TASK DESCRIPTION - Each line from the one that contains "Viewport: 490px width, 392px height." down to the last line of the material should be retyped exactly as it stands.

SUPPLIED MATERIAL -
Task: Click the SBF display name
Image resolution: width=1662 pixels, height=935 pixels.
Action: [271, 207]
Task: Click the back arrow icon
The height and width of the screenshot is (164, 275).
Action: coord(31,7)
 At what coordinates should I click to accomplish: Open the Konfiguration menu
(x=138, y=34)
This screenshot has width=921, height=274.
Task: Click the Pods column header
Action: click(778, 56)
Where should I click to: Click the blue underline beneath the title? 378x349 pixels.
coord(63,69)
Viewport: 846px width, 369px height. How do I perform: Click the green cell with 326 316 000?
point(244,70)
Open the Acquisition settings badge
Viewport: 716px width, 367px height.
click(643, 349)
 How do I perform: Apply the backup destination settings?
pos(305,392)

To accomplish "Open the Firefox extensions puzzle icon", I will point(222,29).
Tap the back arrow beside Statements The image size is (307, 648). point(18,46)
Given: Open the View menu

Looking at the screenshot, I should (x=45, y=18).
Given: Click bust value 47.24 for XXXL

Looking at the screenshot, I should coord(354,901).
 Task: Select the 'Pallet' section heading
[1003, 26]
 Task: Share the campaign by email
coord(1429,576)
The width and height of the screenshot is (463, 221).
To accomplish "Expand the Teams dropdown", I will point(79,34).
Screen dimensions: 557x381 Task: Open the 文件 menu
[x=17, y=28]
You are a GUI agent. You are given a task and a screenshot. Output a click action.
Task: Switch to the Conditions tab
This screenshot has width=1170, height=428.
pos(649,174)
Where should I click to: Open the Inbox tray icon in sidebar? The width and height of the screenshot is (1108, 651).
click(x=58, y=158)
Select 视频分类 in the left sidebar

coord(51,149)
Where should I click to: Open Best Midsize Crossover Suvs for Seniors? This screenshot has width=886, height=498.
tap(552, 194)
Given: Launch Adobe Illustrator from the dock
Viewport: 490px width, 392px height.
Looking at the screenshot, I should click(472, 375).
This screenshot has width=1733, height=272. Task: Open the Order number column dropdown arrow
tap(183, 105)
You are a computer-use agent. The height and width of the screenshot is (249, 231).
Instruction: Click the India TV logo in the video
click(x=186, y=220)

RESULT -
Viewport: 490px width, 392px height.
Looking at the screenshot, I should click(472, 375).
This screenshot has width=1733, height=272. Task: Open the Order number column dropdown arrow
tap(183, 105)
You are a computer-use agent. The height and width of the screenshot is (249, 231).
Instruction: Click the India TV logo in the video
click(x=186, y=220)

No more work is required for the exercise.